* _EXERCISE_
This task calls for the complete listing below, reproduced exactly.

* _RECORDED INFORMATION_
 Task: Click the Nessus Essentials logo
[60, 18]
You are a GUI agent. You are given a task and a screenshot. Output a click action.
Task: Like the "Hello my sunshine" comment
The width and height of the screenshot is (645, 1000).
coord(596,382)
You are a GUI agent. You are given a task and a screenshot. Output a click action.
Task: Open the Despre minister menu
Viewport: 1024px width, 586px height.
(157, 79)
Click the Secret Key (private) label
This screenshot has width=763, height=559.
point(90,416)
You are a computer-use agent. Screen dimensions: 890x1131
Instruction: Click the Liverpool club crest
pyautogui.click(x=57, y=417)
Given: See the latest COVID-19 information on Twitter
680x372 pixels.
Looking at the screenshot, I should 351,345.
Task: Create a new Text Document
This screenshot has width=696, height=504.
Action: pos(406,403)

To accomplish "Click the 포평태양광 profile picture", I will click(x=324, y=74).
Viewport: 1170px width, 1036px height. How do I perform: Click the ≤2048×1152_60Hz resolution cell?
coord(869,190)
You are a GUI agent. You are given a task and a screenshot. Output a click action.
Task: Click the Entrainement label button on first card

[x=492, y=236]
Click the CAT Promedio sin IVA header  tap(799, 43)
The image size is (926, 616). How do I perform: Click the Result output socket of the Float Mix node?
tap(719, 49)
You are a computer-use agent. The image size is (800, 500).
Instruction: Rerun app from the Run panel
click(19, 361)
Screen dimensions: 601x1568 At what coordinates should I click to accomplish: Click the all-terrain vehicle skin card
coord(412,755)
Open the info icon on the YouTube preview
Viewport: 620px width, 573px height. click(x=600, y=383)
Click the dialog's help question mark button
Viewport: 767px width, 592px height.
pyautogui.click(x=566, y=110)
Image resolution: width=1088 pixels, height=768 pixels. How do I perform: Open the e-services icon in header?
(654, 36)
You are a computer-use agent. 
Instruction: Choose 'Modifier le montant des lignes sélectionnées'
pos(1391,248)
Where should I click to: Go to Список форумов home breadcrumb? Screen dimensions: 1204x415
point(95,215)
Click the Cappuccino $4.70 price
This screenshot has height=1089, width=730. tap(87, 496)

* _RESPONSE TO THE EXERCISE_
 Task: Click the Nessus Essentials logo
[60, 18]
You are a GUI agent. You are given a task and a screenshot. Output a click action.
Task: Like the "Hello my sunshine" comment
The width and height of the screenshot is (645, 1000).
coord(596,382)
You are a GUI agent. You are given a task and a screenshot. Output a click action.
Task: Open the Despre minister menu
Viewport: 1024px width, 586px height.
(157, 79)
Click the Secret Key (private) label
This screenshot has width=763, height=559.
point(90,416)
You are a computer-use agent. Screen dimensions: 890x1131
Instruction: Click the Liverpool club crest
pyautogui.click(x=57, y=417)
Given: See the latest COVID-19 information on Twitter
680x372 pixels.
Looking at the screenshot, I should 351,345.
Task: Create a new Text Document
This screenshot has width=696, height=504.
Action: pos(406,403)

To accomplish "Click the 포평태양광 profile picture", I will click(x=324, y=74).
Viewport: 1170px width, 1036px height. How do I perform: Click the ≤2048×1152_60Hz resolution cell?
coord(869,190)
You are a GUI agent. You are given a task and a screenshot. Output a click action.
Task: Click the Entrainement label button on first card

[x=492, y=236]
Click the CAT Promedio sin IVA header  tap(799, 43)
The image size is (926, 616). How do I perform: Click the Result output socket of the Float Mix node?
tap(719, 49)
You are a computer-use agent. The image size is (800, 500).
Instruction: Rerun app from the Run panel
click(19, 361)
Screen dimensions: 601x1568 At what coordinates should I click to accomplish: Click the all-terrain vehicle skin card
coord(412,755)
Open the info icon on the YouTube preview
Viewport: 620px width, 573px height. click(x=600, y=383)
Click the dialog's help question mark button
Viewport: 767px width, 592px height.
pyautogui.click(x=566, y=110)
Image resolution: width=1088 pixels, height=768 pixels. How do I perform: Open the e-services icon in header?
(654, 36)
You are a computer-use agent. 
Instruction: Choose 'Modifier le montant des lignes sélectionnées'
pos(1391,248)
Where should I click to: Go to Список форумов home breadcrumb? Screen dimensions: 1204x415
point(95,215)
Click the Cappuccino $4.70 price
This screenshot has height=1089, width=730. tap(87, 496)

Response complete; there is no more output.